General information
- Location: Amorebieta-Etxano, Biscay Spain
- Coordinates: 43°13′18″N 2°44′06″W﻿ / ﻿43.22174°N 2.73502°W
- Owner: Euskal Trenbide Sarea
- Operator: Euskotren
- Line: Line E4
- Platforms: 2 side platforms
- Tracks: 1

Construction
- Structure type: At-grade
- Parking: No
- Accessible: Yes

Other information
- Fare zone: Zone 3

History
- Rebuilt: 18 June 1973

Services
| Preceding station | Euskotren Trena |  |  | Following station |
| Lemoa towards Matiko |  | Line E4 |  | Zugastieta towards Bermeo |

Location

= Amorebieta Geralekua station =

Railway station in Amorebieta-Etxano, Basque Country, Spain

Amorebieta Geralekua (Amorebieta Halt) is a railway station in Amorebieta-Etxano, Basque Country, Spain.

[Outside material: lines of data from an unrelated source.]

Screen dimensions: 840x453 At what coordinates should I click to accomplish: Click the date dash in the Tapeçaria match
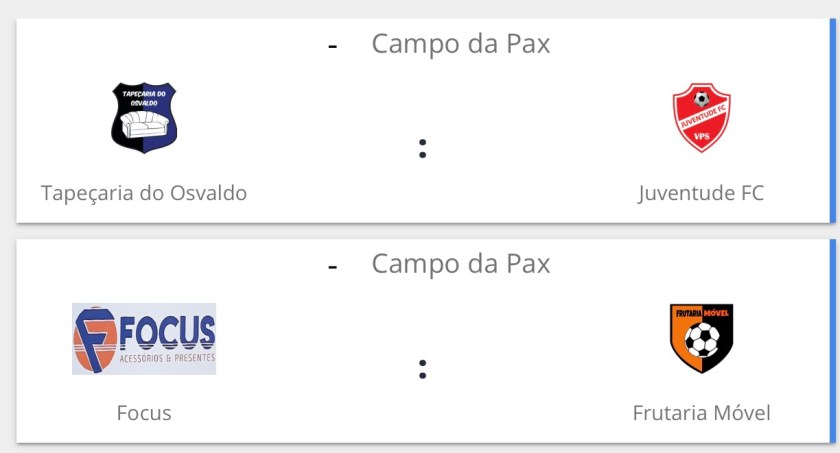tap(333, 46)
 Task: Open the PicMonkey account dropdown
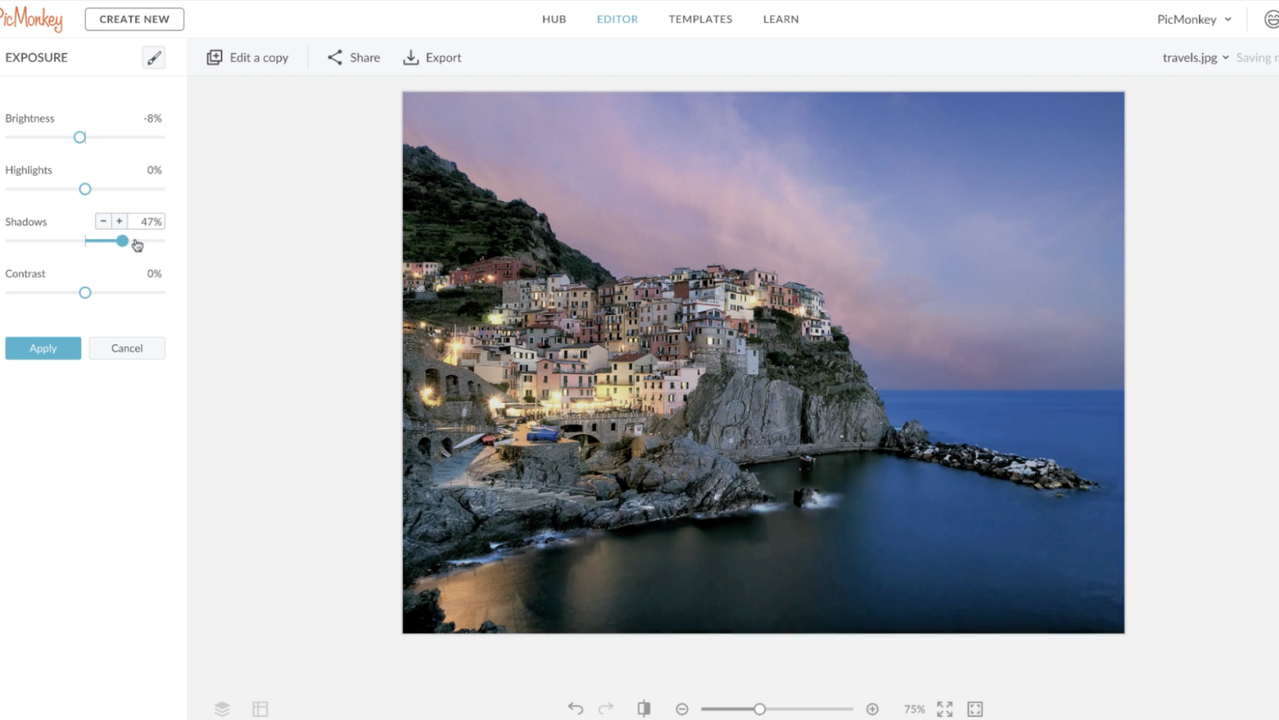point(1194,19)
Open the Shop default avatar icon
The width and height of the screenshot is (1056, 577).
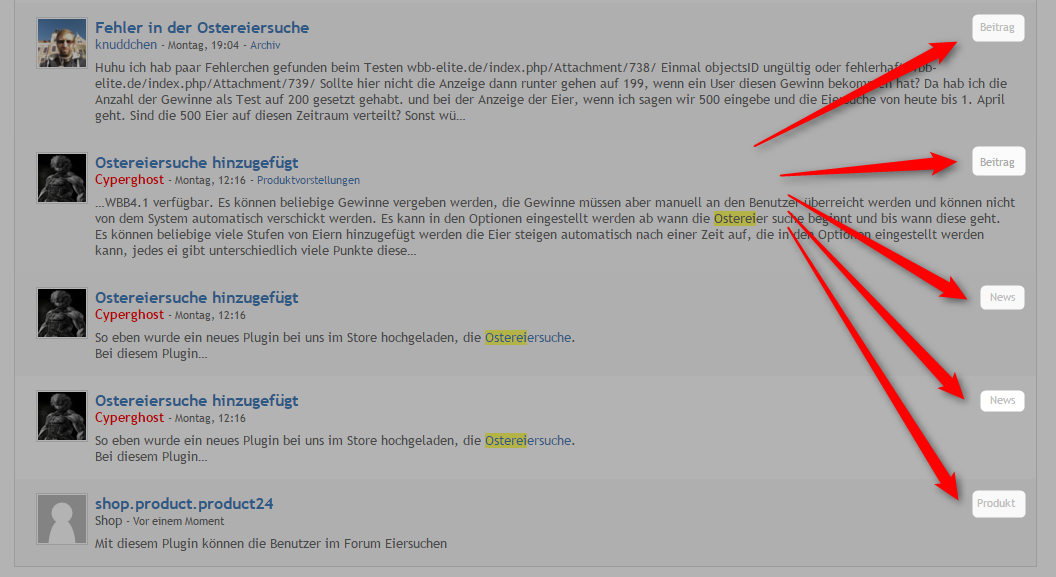pos(61,519)
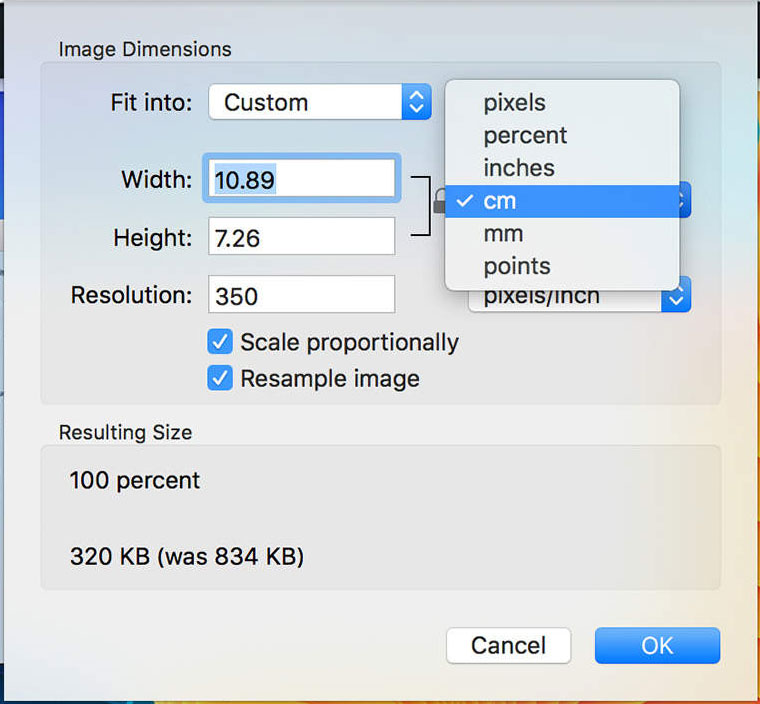Pick points from the units menu

pyautogui.click(x=517, y=267)
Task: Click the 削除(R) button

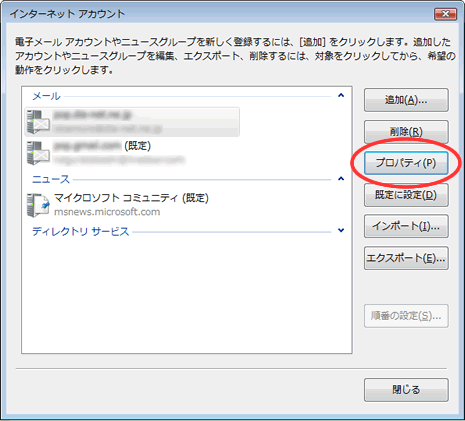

It is owned by Euskal Trenbide Sarea and operated by Euskotren. It lies on the Urdaibai line.

== History ==
A halt had existed in the location of the current station at least before the civil war, but it was closed on an unknown date. The current station opened in 1973, together with the chord that allowed trains from Bilbao to enter the Urdaibai line directly from the Bilbao–San Sebastián line without the need to reverse at Amorebieta station. The station has a single track with side platforms on both sides, but normally only one of them is in use.

== Services ==
The station is served by Euskotren Trena line E4. It runs every 30 minutes (in each direction) during weekdays, and every hour during weekends.